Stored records
◇ ◇ ◇

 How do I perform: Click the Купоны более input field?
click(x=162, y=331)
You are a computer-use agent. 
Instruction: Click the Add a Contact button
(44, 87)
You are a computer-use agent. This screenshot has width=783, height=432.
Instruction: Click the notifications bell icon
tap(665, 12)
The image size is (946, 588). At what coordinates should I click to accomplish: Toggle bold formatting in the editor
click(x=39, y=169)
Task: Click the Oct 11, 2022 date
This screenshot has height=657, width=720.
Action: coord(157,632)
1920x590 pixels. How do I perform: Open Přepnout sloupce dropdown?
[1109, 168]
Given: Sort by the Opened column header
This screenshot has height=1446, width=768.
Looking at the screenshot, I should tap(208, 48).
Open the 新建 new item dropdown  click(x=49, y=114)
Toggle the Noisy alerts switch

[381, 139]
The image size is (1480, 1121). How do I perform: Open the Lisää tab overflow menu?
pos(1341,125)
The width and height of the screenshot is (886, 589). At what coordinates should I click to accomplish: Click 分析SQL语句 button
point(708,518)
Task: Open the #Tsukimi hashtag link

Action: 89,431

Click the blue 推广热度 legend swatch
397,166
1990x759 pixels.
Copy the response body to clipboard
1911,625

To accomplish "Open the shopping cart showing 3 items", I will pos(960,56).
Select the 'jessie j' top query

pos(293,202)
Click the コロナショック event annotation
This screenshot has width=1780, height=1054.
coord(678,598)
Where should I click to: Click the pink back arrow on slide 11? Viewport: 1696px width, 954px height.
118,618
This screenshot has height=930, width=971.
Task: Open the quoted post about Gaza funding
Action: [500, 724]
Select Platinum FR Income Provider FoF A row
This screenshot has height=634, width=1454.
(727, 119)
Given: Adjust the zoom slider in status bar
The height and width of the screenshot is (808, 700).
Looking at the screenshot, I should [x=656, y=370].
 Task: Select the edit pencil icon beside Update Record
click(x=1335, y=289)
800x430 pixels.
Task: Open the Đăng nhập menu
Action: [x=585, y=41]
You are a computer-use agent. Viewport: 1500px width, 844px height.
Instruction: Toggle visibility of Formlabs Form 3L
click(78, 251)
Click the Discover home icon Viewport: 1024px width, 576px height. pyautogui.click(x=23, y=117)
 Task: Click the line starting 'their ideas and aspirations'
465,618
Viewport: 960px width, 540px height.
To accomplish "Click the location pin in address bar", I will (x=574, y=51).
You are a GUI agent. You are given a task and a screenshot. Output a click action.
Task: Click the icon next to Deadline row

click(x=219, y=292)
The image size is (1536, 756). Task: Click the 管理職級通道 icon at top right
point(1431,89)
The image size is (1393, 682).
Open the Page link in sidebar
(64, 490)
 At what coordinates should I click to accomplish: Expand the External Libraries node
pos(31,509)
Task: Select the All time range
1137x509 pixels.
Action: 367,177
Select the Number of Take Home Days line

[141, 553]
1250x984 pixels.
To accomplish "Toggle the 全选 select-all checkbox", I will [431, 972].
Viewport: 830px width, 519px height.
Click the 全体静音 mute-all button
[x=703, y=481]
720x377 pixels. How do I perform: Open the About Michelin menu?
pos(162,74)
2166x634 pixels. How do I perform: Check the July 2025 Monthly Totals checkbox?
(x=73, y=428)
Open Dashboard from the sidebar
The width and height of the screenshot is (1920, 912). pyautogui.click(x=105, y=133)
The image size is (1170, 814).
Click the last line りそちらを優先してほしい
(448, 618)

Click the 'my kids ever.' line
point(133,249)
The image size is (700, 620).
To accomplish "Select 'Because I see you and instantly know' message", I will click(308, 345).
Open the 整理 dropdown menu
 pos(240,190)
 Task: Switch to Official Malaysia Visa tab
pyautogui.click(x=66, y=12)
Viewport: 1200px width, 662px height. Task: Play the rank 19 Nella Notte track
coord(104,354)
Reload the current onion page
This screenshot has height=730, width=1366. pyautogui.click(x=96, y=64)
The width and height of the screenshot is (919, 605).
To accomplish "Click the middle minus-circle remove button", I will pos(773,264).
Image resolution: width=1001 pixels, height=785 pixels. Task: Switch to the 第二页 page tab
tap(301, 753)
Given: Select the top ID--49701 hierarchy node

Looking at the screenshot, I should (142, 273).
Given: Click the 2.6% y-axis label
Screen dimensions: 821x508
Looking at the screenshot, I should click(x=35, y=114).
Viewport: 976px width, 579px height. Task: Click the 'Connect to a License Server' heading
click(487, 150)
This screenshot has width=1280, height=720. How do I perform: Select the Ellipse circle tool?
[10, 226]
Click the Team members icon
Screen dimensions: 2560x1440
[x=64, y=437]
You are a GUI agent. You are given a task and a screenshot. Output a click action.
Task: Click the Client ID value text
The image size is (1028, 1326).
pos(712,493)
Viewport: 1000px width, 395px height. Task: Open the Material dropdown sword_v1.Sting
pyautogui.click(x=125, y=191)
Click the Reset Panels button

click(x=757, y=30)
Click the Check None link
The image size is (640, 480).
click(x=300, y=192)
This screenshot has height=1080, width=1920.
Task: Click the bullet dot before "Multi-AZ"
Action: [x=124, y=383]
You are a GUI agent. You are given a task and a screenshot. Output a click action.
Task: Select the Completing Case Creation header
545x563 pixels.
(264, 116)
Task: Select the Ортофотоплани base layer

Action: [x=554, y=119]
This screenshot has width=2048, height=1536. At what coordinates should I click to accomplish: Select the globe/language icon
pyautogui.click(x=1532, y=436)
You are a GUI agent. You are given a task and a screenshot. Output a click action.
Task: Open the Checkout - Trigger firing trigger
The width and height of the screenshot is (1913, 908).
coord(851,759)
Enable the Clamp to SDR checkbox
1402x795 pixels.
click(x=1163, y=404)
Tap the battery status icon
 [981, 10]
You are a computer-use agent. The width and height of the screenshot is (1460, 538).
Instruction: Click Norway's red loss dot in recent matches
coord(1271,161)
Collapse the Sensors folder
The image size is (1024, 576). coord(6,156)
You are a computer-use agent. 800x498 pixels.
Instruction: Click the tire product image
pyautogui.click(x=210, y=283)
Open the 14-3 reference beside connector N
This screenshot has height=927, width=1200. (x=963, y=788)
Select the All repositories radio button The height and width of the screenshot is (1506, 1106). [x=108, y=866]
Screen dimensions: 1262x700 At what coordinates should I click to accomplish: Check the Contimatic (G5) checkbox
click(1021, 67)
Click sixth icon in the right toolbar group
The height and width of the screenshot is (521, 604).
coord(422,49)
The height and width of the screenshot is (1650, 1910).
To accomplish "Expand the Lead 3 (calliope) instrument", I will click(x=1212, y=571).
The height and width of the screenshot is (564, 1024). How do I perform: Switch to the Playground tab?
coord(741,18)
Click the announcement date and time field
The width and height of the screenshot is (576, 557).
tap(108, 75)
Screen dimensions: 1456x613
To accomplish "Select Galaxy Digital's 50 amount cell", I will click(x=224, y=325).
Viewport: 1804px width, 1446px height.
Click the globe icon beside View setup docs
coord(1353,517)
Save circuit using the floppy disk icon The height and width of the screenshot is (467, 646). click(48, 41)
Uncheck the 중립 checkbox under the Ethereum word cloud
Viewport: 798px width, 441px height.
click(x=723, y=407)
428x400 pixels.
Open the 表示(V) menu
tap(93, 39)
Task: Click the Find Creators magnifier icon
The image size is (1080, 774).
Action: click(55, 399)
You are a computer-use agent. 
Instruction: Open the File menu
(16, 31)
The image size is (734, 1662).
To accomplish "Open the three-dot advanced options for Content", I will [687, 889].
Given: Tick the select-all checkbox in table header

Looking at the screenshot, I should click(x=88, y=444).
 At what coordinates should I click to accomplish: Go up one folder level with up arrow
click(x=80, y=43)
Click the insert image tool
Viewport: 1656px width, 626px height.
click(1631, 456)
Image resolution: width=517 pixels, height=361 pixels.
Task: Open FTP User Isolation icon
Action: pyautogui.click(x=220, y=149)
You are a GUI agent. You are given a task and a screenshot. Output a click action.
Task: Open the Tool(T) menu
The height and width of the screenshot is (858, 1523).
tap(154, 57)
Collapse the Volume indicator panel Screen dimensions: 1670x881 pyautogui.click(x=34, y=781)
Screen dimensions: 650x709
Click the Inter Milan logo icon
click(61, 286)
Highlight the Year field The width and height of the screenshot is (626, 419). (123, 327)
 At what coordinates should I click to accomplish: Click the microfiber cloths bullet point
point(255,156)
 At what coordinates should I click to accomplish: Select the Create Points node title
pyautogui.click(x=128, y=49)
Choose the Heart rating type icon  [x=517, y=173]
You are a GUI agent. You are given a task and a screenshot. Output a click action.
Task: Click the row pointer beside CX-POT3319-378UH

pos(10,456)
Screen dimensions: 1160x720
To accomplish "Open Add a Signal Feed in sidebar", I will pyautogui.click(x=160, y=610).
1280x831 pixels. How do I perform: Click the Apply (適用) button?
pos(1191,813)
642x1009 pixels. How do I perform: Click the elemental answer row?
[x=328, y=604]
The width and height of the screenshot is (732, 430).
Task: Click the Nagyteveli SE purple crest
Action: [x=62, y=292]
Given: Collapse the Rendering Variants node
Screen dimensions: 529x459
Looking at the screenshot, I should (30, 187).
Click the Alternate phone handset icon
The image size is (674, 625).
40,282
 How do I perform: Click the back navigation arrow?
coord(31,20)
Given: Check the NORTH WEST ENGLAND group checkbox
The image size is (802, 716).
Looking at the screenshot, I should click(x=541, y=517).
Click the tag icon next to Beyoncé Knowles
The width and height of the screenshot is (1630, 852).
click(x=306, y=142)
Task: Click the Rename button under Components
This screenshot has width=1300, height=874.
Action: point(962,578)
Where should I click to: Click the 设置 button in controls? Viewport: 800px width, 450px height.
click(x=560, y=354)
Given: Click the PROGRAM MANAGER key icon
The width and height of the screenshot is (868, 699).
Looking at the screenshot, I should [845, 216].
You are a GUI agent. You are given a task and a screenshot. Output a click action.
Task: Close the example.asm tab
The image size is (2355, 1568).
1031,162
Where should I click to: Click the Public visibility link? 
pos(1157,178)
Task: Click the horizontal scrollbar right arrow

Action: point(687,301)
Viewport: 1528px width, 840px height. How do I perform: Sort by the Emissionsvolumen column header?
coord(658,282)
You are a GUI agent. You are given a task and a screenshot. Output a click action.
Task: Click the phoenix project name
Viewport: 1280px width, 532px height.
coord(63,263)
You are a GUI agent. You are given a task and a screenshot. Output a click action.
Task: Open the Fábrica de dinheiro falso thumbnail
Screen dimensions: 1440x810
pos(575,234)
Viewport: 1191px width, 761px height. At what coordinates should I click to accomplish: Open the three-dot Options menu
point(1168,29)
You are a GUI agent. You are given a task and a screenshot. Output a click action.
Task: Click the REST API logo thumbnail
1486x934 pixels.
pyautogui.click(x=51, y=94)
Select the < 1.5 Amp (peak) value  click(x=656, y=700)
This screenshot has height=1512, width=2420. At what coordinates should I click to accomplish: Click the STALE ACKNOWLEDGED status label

◇ ◇ ◇

EXERCISE DIRECTIONS -> Write only the number of lines in the data above that include "will".

TASK ANSWER -> 9